May 11th, 2020
The Merseyside area has been one of Panathlon’s hives of activity for many years, engaging young people with disabilities and special needs in sport.
Panathlon Events Officer Steve Sullivan, who spearheads the programme, believes it’s vital to create a lasting legacy through the scheme, saying: “We’ve been building on our events for a number of years. All our Panathlon events are based around building pathways.
“We won’t do one-day events to be a tick in the for box for a national governing body, we are building a calendar and a full programme around it.
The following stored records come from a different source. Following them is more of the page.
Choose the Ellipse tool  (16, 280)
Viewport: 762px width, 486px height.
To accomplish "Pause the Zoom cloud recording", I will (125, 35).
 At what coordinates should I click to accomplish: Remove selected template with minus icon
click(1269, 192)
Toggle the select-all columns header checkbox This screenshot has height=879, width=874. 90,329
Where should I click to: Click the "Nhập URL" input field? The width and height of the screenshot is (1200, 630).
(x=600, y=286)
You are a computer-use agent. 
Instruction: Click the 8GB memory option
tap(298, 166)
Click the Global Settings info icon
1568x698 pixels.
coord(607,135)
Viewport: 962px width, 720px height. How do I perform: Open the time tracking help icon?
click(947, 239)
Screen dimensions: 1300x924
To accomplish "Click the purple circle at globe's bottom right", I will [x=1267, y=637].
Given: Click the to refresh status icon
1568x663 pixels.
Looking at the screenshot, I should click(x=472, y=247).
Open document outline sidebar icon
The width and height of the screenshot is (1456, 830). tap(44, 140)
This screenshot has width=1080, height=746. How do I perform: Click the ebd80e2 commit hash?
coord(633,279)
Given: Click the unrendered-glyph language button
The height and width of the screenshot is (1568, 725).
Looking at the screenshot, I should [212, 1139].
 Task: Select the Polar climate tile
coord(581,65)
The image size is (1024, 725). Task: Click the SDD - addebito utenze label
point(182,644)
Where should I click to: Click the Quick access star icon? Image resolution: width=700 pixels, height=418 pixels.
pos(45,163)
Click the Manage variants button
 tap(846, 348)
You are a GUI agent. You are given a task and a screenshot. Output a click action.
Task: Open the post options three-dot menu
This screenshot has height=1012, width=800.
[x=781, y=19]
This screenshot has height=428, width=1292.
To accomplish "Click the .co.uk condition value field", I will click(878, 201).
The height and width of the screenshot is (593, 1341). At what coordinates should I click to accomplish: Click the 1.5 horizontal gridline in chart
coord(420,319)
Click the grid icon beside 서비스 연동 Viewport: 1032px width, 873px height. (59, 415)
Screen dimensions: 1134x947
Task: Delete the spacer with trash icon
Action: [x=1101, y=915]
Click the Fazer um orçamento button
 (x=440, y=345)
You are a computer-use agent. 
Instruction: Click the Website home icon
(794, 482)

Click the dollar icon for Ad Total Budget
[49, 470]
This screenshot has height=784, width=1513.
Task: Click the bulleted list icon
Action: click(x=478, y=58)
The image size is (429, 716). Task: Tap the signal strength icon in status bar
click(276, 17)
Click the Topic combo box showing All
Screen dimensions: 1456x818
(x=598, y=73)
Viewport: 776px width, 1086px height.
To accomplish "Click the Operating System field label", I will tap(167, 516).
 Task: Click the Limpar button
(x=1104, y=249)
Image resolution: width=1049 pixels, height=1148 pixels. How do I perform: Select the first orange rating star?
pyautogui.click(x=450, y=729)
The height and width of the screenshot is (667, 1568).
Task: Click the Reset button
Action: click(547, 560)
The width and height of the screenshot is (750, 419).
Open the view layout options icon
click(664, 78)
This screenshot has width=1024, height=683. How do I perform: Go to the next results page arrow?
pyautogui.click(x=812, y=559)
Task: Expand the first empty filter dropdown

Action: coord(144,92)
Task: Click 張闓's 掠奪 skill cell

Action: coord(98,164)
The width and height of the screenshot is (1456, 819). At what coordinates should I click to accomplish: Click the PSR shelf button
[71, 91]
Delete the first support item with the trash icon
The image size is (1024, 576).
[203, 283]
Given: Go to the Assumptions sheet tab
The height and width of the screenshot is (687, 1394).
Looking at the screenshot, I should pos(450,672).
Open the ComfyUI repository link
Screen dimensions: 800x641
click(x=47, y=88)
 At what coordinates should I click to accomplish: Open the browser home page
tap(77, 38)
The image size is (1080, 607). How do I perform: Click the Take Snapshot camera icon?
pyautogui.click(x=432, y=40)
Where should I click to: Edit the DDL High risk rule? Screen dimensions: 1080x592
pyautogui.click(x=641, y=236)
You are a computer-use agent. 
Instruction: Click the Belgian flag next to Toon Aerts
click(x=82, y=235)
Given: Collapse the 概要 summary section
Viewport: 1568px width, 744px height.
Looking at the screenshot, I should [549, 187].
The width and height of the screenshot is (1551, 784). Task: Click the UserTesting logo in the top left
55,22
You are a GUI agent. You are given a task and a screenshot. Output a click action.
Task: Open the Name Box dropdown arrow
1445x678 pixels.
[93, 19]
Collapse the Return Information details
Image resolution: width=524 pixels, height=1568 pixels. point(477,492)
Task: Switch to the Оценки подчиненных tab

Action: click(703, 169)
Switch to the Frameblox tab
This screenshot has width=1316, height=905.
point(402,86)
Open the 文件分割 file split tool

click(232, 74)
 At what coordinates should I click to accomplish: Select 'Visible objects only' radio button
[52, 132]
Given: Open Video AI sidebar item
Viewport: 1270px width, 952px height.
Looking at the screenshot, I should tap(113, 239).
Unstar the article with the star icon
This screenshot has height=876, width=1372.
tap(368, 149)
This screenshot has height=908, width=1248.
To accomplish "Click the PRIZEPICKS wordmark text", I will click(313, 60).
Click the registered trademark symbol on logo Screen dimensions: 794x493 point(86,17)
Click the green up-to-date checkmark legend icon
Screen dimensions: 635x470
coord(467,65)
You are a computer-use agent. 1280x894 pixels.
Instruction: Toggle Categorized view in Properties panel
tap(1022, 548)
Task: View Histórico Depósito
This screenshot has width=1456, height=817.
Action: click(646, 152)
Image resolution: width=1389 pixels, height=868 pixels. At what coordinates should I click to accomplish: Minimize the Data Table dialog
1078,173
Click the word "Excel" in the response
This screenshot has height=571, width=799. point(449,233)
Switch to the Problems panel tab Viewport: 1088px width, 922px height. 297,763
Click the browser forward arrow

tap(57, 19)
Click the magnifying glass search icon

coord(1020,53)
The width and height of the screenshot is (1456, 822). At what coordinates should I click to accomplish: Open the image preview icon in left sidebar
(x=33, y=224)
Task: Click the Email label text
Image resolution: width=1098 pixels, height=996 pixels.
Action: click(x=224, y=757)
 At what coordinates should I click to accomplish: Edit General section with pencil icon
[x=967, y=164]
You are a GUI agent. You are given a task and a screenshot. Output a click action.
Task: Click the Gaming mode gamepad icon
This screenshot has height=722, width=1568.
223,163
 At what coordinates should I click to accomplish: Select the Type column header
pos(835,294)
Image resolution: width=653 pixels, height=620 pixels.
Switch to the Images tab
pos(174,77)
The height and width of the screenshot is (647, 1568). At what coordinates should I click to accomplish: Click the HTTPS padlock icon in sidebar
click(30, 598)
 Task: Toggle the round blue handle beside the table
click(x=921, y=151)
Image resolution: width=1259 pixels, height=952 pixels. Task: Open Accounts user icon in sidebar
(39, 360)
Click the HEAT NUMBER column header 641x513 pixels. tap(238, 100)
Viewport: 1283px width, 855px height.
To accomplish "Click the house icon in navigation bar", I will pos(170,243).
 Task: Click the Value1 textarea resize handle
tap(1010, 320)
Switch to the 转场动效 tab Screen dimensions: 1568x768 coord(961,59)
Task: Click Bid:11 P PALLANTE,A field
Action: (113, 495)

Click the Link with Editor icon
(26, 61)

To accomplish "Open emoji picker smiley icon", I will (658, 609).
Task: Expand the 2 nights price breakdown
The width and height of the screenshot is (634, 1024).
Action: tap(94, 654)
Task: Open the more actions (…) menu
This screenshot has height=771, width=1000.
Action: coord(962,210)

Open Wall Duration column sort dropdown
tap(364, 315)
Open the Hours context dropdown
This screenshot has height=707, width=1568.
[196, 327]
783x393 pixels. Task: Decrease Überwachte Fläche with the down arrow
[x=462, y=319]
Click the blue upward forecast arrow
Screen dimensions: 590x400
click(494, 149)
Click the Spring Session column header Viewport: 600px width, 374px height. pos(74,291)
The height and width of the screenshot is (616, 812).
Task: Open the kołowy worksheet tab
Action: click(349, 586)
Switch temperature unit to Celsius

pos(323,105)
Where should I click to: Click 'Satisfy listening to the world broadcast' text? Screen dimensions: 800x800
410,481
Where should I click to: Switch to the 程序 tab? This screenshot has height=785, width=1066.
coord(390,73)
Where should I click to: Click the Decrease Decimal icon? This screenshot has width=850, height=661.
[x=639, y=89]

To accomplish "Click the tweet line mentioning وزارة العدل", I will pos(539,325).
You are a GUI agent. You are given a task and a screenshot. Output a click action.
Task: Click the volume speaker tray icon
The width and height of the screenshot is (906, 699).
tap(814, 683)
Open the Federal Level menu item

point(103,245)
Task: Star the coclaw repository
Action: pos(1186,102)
We don’t do inclusivity sport; we do disability sport.”
Steve noted that the number of opportunities available to local schools increased numbers participating in the programme:
“We’re getting more schools involved. We’re looking at close to 3,000 SEN participating” said Sullivan.
“We’ve staged 22 events this year. Some of the bigger events, such as the athletics, we’ve had to split them into two as 450-500 kids attend those events, which is too much for one day.”
Sullivan is eager to emphasise that the programme he runs is not a one-size fits all approach and that schools have an influence on the activities the charity provides:
“I ask the schools what they want outside of core Panathlon programmes, and we put together pathways, it’s part of their curriculum.
“We’ve got to do what we do as Panathlon Events Officers, to try and keep that development side of it going and also to satisfy what the schools want.”
Sullivan applauded the current pathways in place in the area and described some of the success the programme has had:
“12 of our kids at Sandfield Park school qualified for the North West side who won the Activity Alliance National Junior Athletics Championships in Derby last year.
“It’s the first time they’d been involved in athletics, to then go on to be national champions is an unbelievable achievement.
“Elsewhere, at a school on the Wirral, they’ve taken to wheelchair sports, and have 10 chairs which were funded by ourselves. They use them in an after-school wheelchair basketball club.
“The Vikings basketball club is also based there, that’s the development pathway that’s happened over the years.”
Sullivan said further success was evidenced from a school with a table cricket course, adding: “They’ve just had a tournament and now kids are going to Lancashire for the regionals and then to Lord’s for the national table cricket finals.”
When discussing further improvements to the programme, Sullivan said there was one area in particularly that Panathlon would like to develop:
“The primary schools are our next target. “We’ll let schools join our disability festival as long as the kids have got a disability from their local primary school”
Panathlon thanks the Greenbank Academy for hosting Steve and having access to the venue to host our events.